■ **Task brief**
Continue the article below about MSF's protest over the price of Johnson & Johnson's tuberculosis drug bedaquiline, picking up after its last paragraph.

■ **Page text**

Access to medicines: As J&J release earnings, MSF protests price of lifesaving TB drug

As J&J release earnings, MSF protests price of lifesaving TB drug in front of New York Stock Exchange

New York, 22 January 2020—Médecins Sans Frontières (MSF) protested in front of the New York Stock Exchange in New York today, demanding the pharmaceutical corporation Johnson & Johnson (J&J) make the tuberculosis (TB) drug bedaquiline available for all people with drug-resistant TB (DR-TB) for no more than a dollar a day. The price of this crucial drug must be lowered to reflect the joint contributions made in the research and development of this drug by taxpayers, and the global scientific and TB community, including by MSF itself.

 

J&J released its 2019 fourth quarter earnings today citing sales of US$20.7 billion worldwide. The corporation’s overall sales for the year 2019 were $82.1 billion

“After a wait of nearly half a century, we finally have a drug that offers people with drug-resistant tuberculosis a better chance of being cured,” said Sharonann Lynch, Senior HIV & TB Policy Advisor for MSF’s Access Campaign. “Yet this drug remains out of reach for more than 80% of people who need it to stay alive. Given J&J’s sales and continued growth, it is perverse that the company is nickel-and-diming the public with the price of bedaquiline—particularly when there was such substantial public investment in the drug’s development. People who need this drug cannot afford to wait any longer.”

In 2018, the World Health Organization recommended bedaquiline be used as a core part of an all-oral regimen to treat DR-TB, thereby replacing older, more toxic drugs that needed to be injected and caused serious side effects, curing little more than half of people treated. In October 2019, MSF reported positive treatment outcomes for 77.6% of people treated with newer oral drugs for DR-TB, including 72% with bedaquiline-containing regimens. The study, held in real-world conditions by MSF and its partners across 17 countries, is the largest yet to report on bedaquiline treatment outcomes.

■ **Information**
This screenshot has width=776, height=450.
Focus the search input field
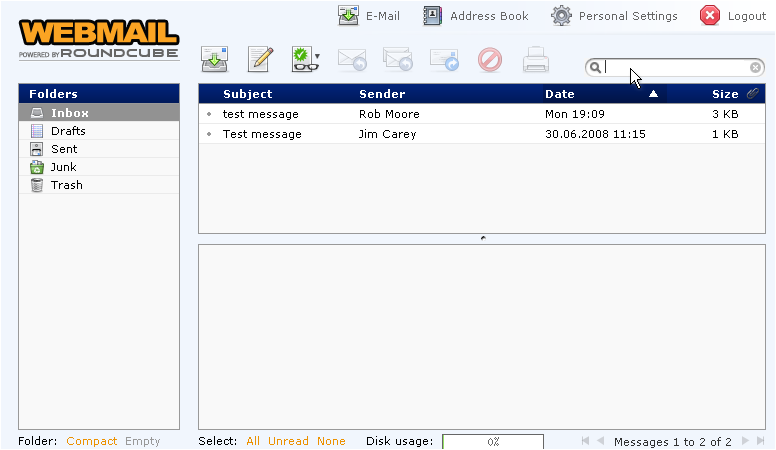pyautogui.click(x=676, y=67)
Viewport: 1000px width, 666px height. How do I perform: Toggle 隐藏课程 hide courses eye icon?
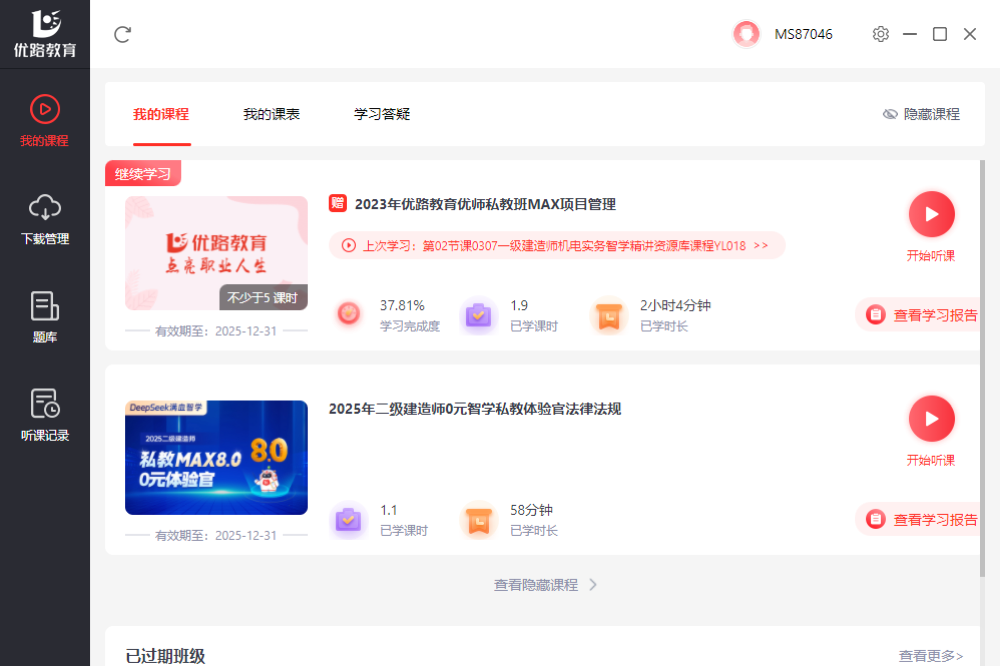[x=890, y=114]
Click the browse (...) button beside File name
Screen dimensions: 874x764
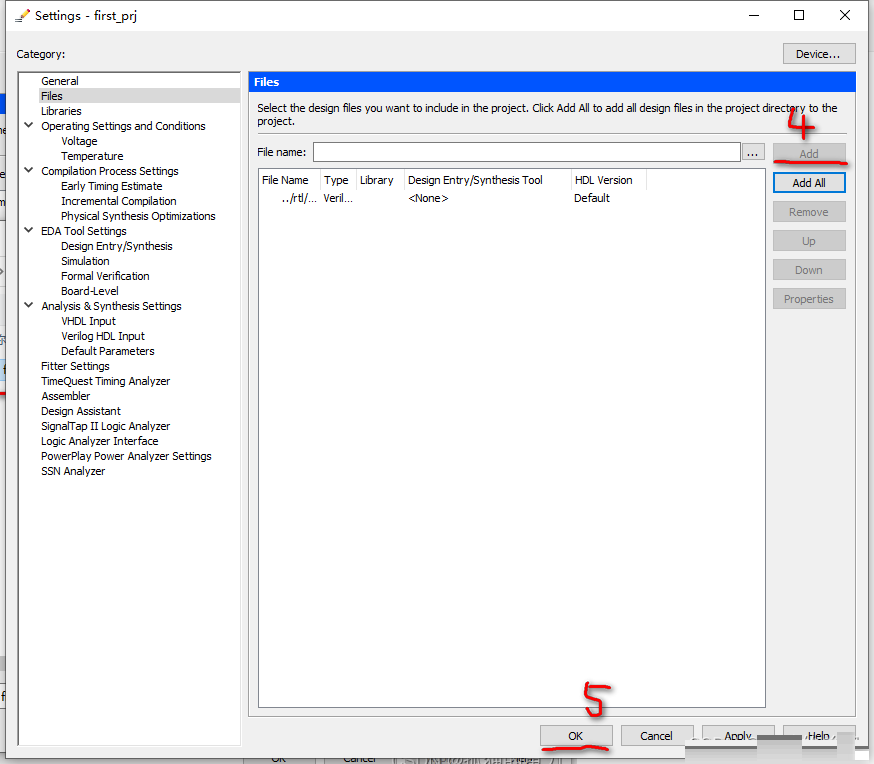(754, 152)
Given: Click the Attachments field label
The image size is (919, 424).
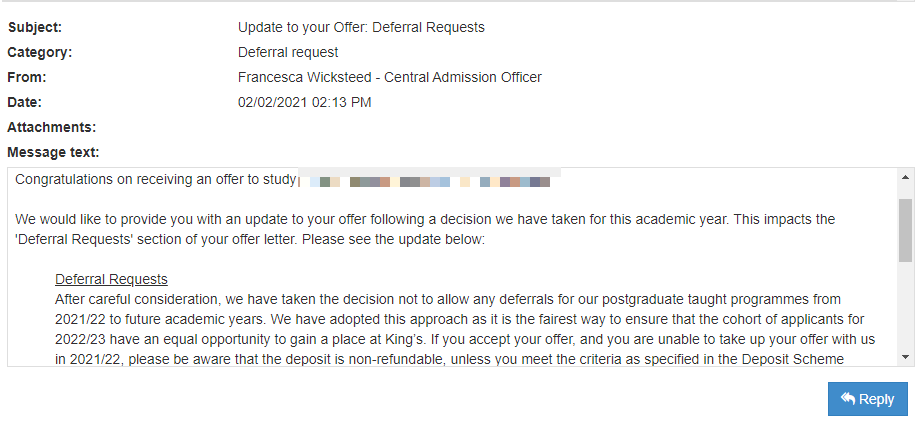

■ **Exercise answer**
Despite this, far too few people are able to access the drug. Since bedaquiline was approved for use in 2012, just over 37,000 people have ever received bedaquiline. This is a paltry figure considering that an estimated 80% of the 484,000 people who develop DR-TB annually (Global TB report 2019) should be treated with this drug. Rapid rollout of better-tolerated treatment containing bedaquiline will happen only if J&J makes it widely available in an affordable way, including by allowing other TB drug manufacturers to make generic versions. 

"After a wait of nearly half a century, we finally have a drug that offers people with drug-resistant tuberculosis a better chance of being cured."
Sharonann Lynch
Senior HIV & TB Policy Advisor for MSF’s Access Campaign

Bedaquiline was developed with considerable taxpayer, non-profit and philanthropic support. Much of the critical work to inform the use of the drug and demonstrate its therapeutic value was conducted by the TB research community, health ministries, and treatment providers including MSF, and was financed by taxpayers and other donors. J&J should therefore not be the sole decisionmaker regarding who has access to the drug.

J&J currently charges double the price that MSF is asking: J&J has priced bedaquiline at $400 for a six-month treatment course for countries eligible to buy the drug through the Global Drug Facility, an organisation run by the Stop TB Partnership that supplies TB drugs to low- and middle-income countries. J&J charges far more in other countries. Additionally, some people require up to 20 months of the drug, raising the price of bedaquiline alone to $1,200. However, researchers from the University of Liverpool have calculated that the drug could be produced and sold at a profit for much less – as little as 25 cents per day if at least 108,000 treatment courses were sold per year.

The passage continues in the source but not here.